While Defacer Eraser, Rochester's graffiti removal operation, buffs walls soon after they're marked up, graffiti tends to stick around on trains and other railroad property. Railroads choose to invest in structural maintenance rather than cosmetic considerations. And this is why, for 35 years, the well-known "NO DRAFT" graffiti, accompanied by a peace sign and the word "peace," has remained on the CSX railroad bridge that straddles a dip in Penfield Road at the edge of Brighton.
"We focus our resources on the structural integrity of our infrastructure," says CSX spokesperson Rob Doolittle. "We do not emphasize the aesthetics, unless something is patently offensive, which we try to take care of as quickly as we can." Doolittle defines offensive graffiti as profanity or slurs.
The anti-draft graffiti isn't a uniformly unwelcome sight. It's been repeatedly shared over social media by those who think it's an important artifact of local history. In some cases, it's been used as a stumble-upon teaching tool.
"I grew up around the corner from it," says musician Brian Barrett. "I remember asking my parents what a 'draft' was because of it."
Often assumed to be a relic of the Vietnam era, the all-caps plea was actually created by a circle of friends in the wee hours of a 1981 summer morning. The group took turns painting the letters by lowering one another from the bridge using rope harnesses.
While they were painting, a police cruiser spotted them, flashed its lights, and the group scattered into the night. They returned a day or so later to finish.
The graffiti was "triggered by the draft coming back on the books in the spring of 1980," says arts activist and developer Doug Rice, who was part of the group of young vandals.
The draft had been eliminated by 1975 as the Vietnam War limped toward an end. But in response to the Soviet invasion of Afghanistan, President Jimmy Carter signed a July 1980 reinstatement of Selective Service registration for all 18- to 26-year-old male citizens — nearly four million young men — born on or after January 1, 1960.
Musician and massage therapist Frank Boehm was one of the graffitists, and provided the paint and equipment for the operation. Born in December 1959, Boehm was exempt, but many of his friends were not.

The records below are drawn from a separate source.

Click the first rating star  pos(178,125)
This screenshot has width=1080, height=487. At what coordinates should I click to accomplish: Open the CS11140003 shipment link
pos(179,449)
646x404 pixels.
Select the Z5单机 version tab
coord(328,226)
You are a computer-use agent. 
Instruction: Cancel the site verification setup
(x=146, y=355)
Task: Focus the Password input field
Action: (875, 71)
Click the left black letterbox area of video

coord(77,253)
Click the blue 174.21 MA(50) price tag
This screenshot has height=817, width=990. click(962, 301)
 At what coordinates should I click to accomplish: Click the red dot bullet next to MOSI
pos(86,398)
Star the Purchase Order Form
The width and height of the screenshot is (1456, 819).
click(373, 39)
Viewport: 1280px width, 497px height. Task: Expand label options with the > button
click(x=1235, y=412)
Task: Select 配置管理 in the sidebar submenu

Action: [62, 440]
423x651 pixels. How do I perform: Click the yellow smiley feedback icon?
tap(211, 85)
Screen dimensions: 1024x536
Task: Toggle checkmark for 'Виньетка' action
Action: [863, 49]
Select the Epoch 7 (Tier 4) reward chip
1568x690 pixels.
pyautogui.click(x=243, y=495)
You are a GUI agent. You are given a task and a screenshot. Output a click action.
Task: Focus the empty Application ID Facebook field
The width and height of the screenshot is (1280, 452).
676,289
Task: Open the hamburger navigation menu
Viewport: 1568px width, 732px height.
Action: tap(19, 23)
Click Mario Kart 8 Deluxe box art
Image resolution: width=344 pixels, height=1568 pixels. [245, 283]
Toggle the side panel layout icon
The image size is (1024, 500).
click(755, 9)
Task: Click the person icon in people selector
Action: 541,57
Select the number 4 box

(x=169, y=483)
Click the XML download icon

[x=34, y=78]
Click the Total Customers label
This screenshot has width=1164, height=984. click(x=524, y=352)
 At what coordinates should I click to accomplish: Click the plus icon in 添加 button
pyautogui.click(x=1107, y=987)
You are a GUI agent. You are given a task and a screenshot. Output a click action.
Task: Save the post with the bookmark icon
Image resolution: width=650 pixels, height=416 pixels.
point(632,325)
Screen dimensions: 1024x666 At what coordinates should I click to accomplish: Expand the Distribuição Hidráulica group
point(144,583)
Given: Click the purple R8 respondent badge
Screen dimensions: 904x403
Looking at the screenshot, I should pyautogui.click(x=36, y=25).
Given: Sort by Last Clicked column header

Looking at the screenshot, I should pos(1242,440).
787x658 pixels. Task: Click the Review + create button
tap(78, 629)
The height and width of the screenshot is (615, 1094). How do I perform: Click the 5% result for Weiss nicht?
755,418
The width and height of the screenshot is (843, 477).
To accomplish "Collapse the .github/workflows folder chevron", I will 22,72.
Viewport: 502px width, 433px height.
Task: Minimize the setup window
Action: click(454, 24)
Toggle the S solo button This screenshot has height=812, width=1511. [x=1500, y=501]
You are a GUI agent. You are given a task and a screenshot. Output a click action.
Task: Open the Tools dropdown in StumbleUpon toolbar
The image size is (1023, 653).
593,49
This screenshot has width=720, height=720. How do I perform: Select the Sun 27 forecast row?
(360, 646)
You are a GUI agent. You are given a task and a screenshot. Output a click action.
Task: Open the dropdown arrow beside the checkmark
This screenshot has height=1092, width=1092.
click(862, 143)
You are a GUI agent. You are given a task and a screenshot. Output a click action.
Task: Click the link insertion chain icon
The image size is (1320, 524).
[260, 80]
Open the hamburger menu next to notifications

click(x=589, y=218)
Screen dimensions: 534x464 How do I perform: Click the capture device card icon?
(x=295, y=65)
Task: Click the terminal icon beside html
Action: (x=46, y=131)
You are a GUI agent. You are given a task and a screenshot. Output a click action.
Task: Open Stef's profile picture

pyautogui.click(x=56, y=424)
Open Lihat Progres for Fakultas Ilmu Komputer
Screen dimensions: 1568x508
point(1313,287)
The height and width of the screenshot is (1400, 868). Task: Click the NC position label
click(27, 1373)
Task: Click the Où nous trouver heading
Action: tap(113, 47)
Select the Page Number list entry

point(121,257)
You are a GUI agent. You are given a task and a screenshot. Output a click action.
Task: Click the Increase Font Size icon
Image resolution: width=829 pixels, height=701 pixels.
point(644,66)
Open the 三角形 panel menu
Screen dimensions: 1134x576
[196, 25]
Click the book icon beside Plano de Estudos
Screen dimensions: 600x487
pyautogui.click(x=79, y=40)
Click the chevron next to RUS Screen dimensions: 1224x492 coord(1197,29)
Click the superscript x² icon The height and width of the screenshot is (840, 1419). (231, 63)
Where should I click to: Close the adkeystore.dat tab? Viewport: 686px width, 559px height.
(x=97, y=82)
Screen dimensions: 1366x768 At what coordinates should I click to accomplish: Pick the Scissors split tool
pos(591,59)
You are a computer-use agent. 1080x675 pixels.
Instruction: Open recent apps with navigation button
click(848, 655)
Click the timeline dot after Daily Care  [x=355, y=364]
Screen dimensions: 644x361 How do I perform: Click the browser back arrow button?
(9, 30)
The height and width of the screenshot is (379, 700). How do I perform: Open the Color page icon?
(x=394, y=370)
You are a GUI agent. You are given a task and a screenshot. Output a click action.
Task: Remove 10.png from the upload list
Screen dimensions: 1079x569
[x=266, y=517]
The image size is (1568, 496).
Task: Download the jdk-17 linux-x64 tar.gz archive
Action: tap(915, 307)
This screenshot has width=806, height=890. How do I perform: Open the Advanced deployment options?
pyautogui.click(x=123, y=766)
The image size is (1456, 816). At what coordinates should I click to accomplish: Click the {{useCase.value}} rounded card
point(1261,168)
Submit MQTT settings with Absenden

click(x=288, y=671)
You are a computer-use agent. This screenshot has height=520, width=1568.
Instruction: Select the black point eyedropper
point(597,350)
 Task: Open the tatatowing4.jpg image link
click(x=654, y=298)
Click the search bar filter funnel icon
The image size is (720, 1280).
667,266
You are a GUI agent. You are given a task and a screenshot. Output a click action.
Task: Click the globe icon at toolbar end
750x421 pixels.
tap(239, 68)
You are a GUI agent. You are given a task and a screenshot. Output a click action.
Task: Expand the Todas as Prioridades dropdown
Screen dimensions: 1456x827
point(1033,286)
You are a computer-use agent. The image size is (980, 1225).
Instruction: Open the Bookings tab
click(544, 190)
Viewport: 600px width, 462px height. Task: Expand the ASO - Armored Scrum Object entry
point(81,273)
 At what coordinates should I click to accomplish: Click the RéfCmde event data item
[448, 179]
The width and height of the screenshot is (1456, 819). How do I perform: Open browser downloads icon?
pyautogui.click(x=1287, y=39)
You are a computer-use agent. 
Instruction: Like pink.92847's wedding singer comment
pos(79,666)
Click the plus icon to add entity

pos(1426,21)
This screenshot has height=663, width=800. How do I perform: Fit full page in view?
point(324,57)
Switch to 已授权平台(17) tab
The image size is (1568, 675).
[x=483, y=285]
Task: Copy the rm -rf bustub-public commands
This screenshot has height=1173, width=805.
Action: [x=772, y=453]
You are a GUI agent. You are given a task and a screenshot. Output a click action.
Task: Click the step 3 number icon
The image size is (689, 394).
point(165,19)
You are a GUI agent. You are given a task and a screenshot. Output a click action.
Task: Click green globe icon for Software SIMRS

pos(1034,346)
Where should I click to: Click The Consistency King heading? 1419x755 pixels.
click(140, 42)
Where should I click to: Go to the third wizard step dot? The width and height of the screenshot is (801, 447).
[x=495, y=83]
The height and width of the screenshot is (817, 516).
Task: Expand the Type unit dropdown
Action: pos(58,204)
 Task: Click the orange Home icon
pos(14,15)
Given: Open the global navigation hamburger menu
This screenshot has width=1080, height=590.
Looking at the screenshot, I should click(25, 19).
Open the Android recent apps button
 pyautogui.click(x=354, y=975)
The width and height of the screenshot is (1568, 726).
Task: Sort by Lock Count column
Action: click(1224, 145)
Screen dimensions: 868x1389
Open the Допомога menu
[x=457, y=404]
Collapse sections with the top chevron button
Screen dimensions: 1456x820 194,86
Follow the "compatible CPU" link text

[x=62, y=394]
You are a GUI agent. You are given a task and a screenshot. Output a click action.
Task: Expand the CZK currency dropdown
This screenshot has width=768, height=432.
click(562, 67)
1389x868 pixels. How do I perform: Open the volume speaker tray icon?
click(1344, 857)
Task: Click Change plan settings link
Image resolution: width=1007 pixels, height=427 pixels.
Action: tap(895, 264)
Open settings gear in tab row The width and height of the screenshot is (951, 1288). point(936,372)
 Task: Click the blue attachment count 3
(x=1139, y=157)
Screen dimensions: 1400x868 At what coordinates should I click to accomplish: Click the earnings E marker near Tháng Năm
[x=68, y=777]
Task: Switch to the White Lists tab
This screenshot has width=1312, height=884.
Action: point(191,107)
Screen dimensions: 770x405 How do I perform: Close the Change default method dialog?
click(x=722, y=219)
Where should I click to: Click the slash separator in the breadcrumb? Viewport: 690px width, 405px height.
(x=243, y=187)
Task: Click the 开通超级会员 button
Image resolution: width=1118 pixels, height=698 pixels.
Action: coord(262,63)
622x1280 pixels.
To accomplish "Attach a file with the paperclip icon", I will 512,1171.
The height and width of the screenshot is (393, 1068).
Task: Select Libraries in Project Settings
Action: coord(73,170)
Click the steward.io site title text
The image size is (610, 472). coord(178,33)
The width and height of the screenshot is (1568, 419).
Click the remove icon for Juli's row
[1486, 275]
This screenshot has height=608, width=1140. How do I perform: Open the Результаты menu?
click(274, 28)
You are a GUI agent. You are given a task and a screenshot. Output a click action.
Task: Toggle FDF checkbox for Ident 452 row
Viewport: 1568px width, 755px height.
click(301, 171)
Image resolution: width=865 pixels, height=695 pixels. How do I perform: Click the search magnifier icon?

"I felt guilty, because I missed it by about 10 days," he says. "It was a big deal for us. No one wanted to fight."
Though the US wasn't currently engaged in a war, Vietnam was a fresh wound on a lot of young minds, and America's aggressive foreign policy was ever-present. People were understandably on edge.
"For me, the tone was largely a feeling of powerlessness," Boehm says.
Another member of the group, a teacher, writer, and musician currently based in San Francisco named Stardust — then known as Willie Doherty — was a freshman at Massachusetts Institute of Technology, where ze helped form Mass Open Resistance, an organized support and legal aid group that constructed a nationwide network for conscientious objectors who refused to register for the draft.
During Stardust's time at MIT, an early version of the Solomon Amendment was passed, withholding federal financial aid from eligible men who did not register, and ze had to figure out how to fund the remaining semesters.
While home visiting, Stardust and others who had attended Penfield High School together were discussing the political climate, and cooked up the caper. The bridge seemed like a high-impact spot for a statement. A few friends were stationed at the light down the road and would clap if a car approached.
They didn't expect the graffiti to last this long. "We were sure it was going to be sandblasted or erased within the next few days," Boehm says.
Neither did they detect a buzz about the graffiti in the following days or years. "There was no social media at the time; it was a whole different world," Boehm says.
Behind nearby Temple Sinai are fields where young people would hold their own congress among concrete drainage tubes. After school, after chores and other responsibilities, they'd meet up and talk until dusk. The discussion would sometimes turn to who could be drafted.
"The whole mood of teenagers these days is different, they're all sitting around in their houses with their computers and cell phones," Boehm says. "But the bigger picture, the world's problems, haven't changed."
The "NO DRAFT" graffiti was created when the reinstatement of the draft seemed possible. Today, registration is still compulsory, and warfare is perpetual; it's not hard to imagine that conscription could return.
Congress has recently approved some upgrades of the legislation to include women in compulsory registration. If the law is passed, girls who are currently 16 years old would be the first wave of registrants when the law goes into effect. By and large, these teens are not politically active, and cannot participate in forming laws that will directly impact them.
"They're targeting people who are underage and may not understand," Stardust says. "I think they're counting on not having opposition from adult women who might know better," and who the law won't apply to. "What we need is a larger movement of people, adult people of all genders, opposing these policies."